### EXERCISE GOAL
In the data below, substitute "position" for every occurrence of "coordinates" and leave everything else unchanged.

### MATERIAL FOR THE TASK
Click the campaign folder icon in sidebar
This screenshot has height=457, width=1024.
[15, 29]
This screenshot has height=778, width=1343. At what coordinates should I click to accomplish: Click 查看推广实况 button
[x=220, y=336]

### SOLVED EXERCISE
Click the campaign folder icon in sidebar
This screenshot has height=457, width=1024.
[15, 29]
This screenshot has height=778, width=1343. At what position should I click to accomplish: Click 查看推广实况 button
[x=220, y=336]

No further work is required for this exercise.